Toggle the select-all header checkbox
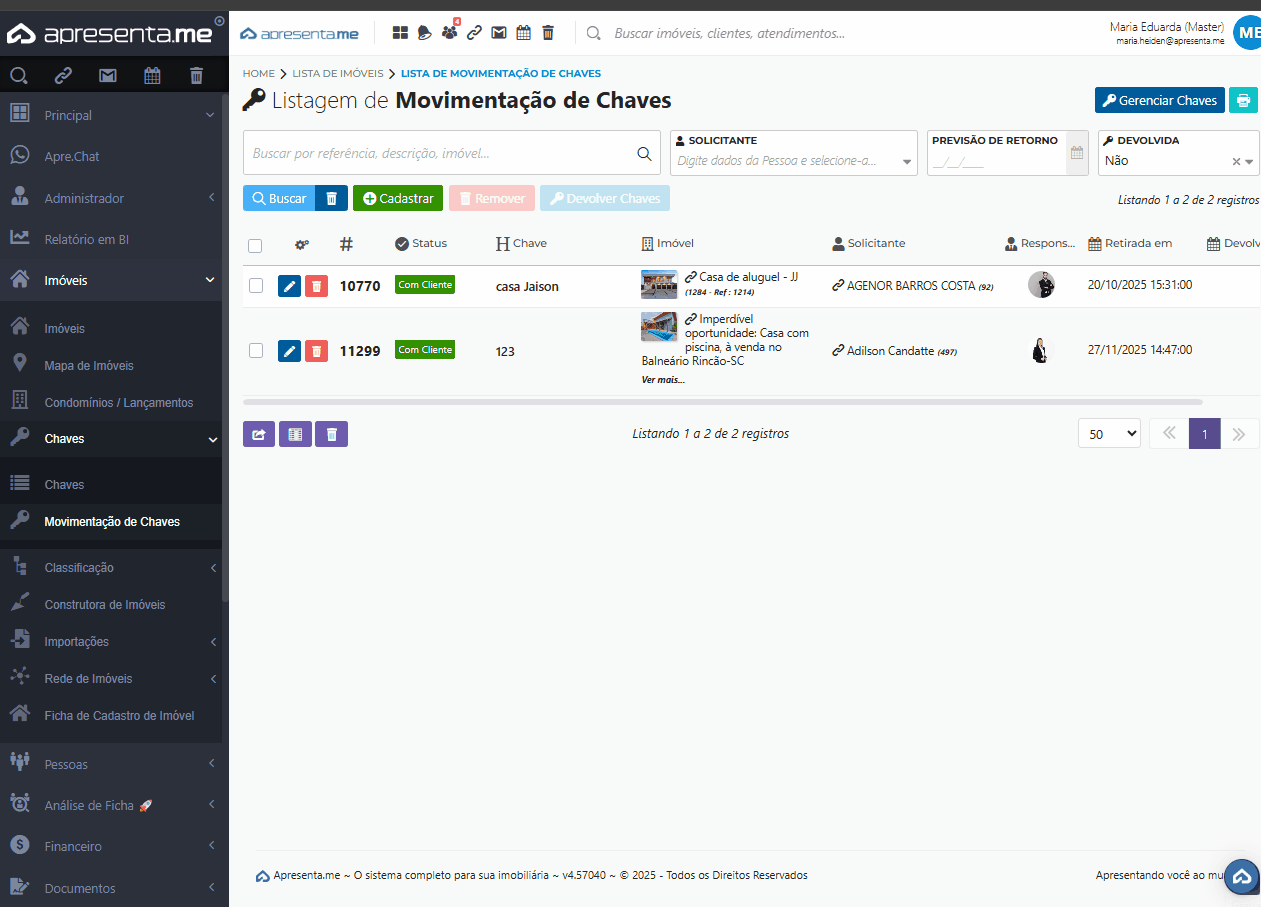 tap(255, 246)
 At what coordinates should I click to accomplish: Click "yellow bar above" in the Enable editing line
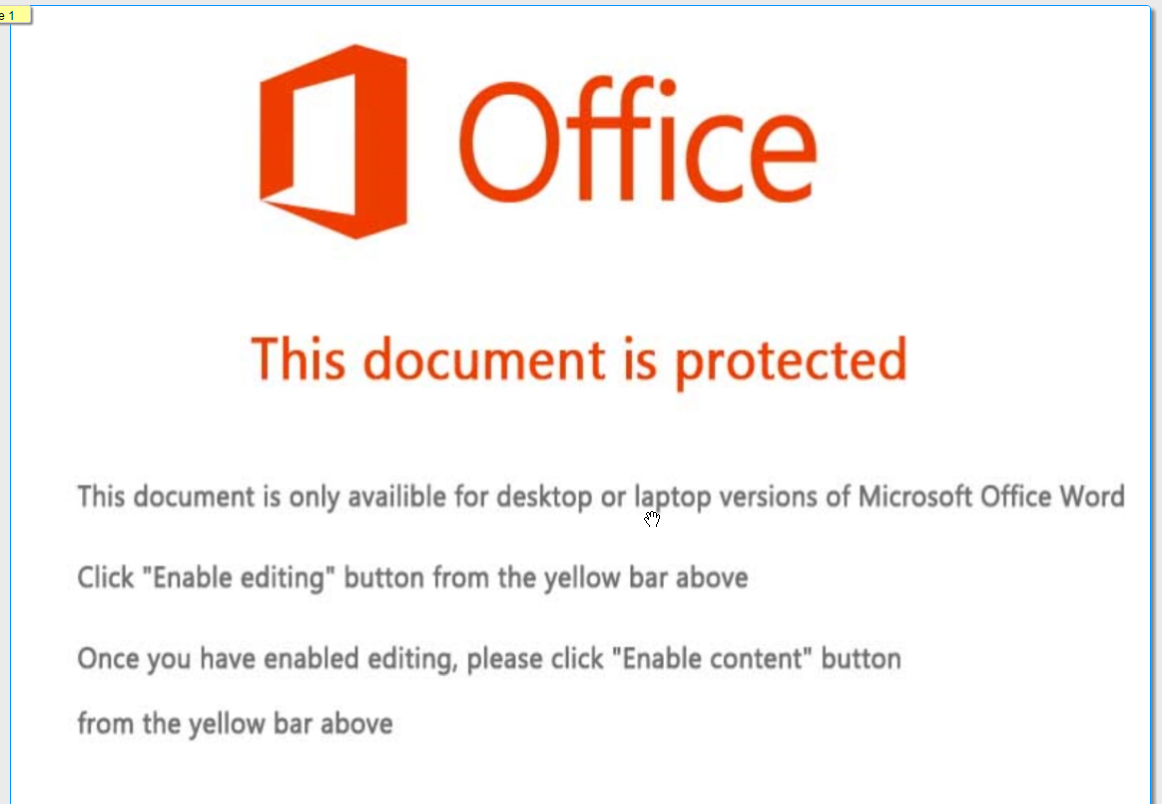click(x=645, y=578)
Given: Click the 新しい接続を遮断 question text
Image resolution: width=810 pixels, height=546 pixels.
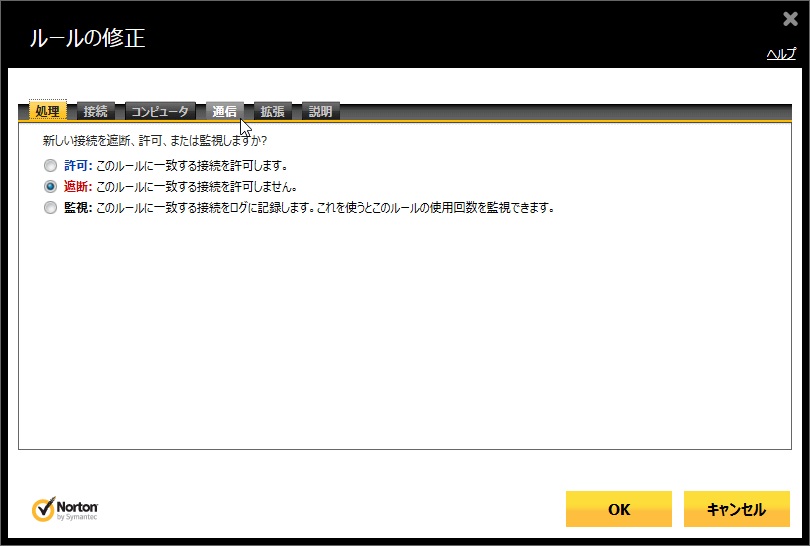Looking at the screenshot, I should (x=154, y=141).
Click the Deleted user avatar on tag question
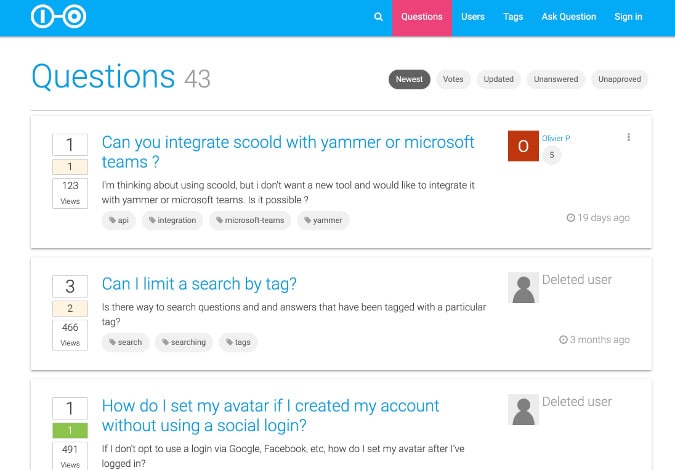 (523, 288)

Exercise goal: Leaving all pictures aside, print exactly the lines from the one that contains "At what coordinates" through the last line of the data above, inclusive.

Result of the exercise:
 At what coordinates should I click to accomplish: Click "yellow bar above" in the Enable editing line
click(x=645, y=578)
Given: Click the 新しい接続を遮断 question text
Image resolution: width=810 pixels, height=546 pixels.
Looking at the screenshot, I should (x=154, y=141).
Click the Deleted user avatar on tag question
 (523, 288)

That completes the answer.